- Task to complete
Reproduce the entries from the start through the line containing "tap(560, 93)", substituting "caret" for "chevron" and leaving everything else as it is.

- Supplied entries
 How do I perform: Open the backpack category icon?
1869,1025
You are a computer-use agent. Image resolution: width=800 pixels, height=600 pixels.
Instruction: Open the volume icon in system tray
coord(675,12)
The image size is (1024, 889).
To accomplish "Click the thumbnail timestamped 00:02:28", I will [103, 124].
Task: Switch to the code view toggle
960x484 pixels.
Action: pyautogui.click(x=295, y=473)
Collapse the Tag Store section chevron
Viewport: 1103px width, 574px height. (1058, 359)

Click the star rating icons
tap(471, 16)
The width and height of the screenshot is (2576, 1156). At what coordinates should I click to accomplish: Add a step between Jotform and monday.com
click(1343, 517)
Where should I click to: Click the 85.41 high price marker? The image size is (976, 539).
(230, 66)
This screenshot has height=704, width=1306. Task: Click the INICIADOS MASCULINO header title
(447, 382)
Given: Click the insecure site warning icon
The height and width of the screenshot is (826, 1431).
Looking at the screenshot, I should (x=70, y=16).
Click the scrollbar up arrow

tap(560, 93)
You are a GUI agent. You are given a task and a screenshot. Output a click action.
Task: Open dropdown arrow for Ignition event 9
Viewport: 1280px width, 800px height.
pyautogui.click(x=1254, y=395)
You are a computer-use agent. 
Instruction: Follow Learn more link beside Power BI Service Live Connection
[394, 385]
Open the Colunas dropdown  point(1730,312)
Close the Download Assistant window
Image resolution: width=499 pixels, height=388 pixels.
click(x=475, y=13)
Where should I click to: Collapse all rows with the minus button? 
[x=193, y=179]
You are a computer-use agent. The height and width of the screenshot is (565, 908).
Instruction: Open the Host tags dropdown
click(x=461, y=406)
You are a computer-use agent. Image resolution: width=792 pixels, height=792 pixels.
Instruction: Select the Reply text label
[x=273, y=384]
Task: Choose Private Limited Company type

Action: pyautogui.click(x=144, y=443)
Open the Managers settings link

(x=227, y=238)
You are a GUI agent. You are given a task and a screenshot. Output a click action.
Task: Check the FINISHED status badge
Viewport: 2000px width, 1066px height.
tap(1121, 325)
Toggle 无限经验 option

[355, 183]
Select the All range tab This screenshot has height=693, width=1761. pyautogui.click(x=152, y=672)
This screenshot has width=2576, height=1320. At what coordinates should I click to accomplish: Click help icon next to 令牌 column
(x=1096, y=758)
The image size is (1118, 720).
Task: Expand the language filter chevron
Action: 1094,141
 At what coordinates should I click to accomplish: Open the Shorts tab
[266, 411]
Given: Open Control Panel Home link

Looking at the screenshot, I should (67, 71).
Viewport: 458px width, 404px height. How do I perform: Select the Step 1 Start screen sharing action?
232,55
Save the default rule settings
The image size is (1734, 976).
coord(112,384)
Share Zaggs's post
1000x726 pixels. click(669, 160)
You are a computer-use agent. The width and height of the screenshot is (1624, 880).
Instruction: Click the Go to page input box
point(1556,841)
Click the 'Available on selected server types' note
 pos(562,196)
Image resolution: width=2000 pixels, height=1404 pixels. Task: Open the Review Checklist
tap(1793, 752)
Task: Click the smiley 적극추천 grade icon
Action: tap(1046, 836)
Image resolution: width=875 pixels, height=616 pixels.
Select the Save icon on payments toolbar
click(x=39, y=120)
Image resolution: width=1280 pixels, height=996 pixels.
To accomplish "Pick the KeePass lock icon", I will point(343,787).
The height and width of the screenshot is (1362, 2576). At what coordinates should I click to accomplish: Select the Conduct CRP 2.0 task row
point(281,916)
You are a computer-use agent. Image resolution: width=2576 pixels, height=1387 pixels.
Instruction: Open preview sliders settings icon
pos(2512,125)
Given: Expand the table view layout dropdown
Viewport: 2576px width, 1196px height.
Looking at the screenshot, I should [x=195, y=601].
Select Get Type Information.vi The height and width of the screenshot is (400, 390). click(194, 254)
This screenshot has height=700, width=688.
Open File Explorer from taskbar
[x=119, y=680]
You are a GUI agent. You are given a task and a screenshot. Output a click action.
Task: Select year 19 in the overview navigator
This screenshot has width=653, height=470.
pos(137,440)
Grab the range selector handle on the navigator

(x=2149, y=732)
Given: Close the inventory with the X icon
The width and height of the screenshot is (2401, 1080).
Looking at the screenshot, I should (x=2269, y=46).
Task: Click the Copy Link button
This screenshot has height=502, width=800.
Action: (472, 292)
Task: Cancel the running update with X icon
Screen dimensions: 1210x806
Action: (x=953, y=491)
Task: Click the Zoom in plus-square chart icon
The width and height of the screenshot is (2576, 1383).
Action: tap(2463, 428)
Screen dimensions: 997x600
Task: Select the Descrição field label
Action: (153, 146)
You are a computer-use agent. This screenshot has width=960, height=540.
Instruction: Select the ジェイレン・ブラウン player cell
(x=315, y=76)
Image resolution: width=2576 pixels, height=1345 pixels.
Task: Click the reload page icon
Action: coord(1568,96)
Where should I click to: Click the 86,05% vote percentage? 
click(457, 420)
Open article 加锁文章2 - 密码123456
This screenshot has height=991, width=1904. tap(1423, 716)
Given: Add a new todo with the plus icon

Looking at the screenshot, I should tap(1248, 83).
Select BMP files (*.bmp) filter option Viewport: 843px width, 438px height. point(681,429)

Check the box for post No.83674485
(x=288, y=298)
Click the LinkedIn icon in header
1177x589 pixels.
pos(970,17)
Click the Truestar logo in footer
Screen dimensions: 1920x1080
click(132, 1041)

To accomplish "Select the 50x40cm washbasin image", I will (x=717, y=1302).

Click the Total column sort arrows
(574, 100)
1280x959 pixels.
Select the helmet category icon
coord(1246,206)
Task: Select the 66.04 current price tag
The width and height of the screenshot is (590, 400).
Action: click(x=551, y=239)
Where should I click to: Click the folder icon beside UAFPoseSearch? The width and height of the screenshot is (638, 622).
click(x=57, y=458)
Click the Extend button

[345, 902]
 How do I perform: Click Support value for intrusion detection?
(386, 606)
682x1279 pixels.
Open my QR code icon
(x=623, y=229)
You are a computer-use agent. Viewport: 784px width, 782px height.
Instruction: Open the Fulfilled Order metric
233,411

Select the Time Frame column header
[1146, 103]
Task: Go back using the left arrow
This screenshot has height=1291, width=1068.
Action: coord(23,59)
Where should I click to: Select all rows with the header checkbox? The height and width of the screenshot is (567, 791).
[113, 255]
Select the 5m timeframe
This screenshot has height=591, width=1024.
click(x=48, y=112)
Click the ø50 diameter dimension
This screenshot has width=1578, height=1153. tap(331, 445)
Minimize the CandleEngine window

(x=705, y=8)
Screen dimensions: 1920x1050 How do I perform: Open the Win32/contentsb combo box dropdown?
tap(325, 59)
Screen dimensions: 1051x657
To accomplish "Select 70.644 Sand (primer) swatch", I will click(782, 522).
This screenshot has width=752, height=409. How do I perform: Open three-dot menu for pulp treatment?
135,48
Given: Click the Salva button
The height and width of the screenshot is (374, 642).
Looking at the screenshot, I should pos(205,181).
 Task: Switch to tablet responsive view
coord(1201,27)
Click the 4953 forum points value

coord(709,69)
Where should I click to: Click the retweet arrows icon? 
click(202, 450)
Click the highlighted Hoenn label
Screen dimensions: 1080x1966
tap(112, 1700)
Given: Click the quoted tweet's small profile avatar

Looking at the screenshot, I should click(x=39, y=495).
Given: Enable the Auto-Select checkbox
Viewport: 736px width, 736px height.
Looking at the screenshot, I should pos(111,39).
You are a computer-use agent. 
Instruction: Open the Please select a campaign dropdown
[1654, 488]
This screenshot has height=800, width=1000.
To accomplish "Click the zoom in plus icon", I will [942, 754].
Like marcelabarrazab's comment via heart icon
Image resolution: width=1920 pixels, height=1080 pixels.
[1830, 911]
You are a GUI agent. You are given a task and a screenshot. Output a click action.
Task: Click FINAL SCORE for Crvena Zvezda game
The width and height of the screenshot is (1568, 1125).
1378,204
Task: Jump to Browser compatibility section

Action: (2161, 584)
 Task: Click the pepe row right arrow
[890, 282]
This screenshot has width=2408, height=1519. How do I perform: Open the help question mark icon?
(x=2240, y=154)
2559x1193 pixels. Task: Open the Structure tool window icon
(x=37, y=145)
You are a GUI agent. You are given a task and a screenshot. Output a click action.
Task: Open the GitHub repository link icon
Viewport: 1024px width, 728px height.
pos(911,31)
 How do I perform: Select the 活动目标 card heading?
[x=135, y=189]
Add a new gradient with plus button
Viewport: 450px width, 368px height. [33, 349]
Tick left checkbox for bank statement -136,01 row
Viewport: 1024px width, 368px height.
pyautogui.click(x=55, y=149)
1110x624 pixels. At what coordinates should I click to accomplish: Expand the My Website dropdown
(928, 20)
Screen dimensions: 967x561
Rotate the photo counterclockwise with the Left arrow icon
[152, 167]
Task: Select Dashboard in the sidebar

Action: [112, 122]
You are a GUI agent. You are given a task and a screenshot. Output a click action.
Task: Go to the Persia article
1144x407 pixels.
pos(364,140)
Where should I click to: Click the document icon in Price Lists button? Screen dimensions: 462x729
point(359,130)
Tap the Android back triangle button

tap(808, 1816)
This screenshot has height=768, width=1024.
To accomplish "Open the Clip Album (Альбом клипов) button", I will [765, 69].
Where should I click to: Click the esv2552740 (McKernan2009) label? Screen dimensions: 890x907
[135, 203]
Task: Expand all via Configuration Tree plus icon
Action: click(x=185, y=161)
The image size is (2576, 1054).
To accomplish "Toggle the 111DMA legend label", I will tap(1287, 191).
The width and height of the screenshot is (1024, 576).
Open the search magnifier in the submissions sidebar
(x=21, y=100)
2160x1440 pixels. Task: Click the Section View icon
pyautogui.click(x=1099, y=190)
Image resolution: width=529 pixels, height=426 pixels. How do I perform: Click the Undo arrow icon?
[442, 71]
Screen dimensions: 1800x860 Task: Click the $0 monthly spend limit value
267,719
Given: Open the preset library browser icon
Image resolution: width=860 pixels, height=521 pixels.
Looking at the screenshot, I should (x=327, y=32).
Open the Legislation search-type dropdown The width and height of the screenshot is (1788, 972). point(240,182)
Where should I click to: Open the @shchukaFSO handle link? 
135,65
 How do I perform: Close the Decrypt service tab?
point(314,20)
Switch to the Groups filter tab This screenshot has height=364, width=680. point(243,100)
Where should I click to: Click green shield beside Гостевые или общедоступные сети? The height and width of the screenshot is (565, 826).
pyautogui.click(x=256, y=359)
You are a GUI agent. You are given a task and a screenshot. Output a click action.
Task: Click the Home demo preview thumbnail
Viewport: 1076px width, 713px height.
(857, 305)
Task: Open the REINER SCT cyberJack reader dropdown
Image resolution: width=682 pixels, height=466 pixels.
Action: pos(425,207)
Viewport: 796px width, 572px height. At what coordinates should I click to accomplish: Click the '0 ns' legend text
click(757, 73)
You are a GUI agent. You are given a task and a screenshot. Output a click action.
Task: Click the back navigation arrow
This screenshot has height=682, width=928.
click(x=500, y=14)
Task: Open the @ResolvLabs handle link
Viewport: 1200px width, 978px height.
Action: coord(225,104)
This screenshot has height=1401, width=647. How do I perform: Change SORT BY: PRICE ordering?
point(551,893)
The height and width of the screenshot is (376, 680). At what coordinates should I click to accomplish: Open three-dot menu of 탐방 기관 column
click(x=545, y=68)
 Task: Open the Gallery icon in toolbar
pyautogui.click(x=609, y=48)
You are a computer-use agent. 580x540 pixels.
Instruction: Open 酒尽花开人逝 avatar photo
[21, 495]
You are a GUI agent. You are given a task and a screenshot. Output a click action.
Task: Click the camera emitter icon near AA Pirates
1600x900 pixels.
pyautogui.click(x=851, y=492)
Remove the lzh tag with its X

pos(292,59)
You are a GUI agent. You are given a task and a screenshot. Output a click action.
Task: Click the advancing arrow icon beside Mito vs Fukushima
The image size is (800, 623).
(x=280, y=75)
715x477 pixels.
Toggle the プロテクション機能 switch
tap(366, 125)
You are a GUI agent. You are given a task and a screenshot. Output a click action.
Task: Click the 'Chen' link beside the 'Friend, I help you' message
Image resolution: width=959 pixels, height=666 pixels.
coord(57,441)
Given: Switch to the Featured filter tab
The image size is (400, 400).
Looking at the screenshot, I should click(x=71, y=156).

- Problem solution
 How do I perform: Open the backpack category icon?
1869,1025
You are a computer-use agent. Image resolution: width=800 pixels, height=600 pixels.
Instruction: Open the volume icon in system tray
coord(675,12)
The image size is (1024, 889).
To accomplish "Click the thumbnail timestamped 00:02:28", I will [103, 124].
Task: Switch to the code view toggle
960x484 pixels.
Action: pyautogui.click(x=295, y=473)
Collapse the Tag Store section caret
Viewport: 1103px width, 574px height. (1058, 359)

Click the star rating icons
tap(471, 16)
The width and height of the screenshot is (2576, 1156). At what coordinates should I click to accomplish: Add a step between Jotform and monday.com
click(1343, 517)
Where should I click to: Click the 85.41 high price marker? The image size is (976, 539).
(230, 66)
This screenshot has height=704, width=1306. Task: Click the INICIADOS MASCULINO header title
(447, 382)
Given: Click the insecure site warning icon
The height and width of the screenshot is (826, 1431).
Looking at the screenshot, I should (x=70, y=16).
Click the scrollbar up arrow

tap(560, 93)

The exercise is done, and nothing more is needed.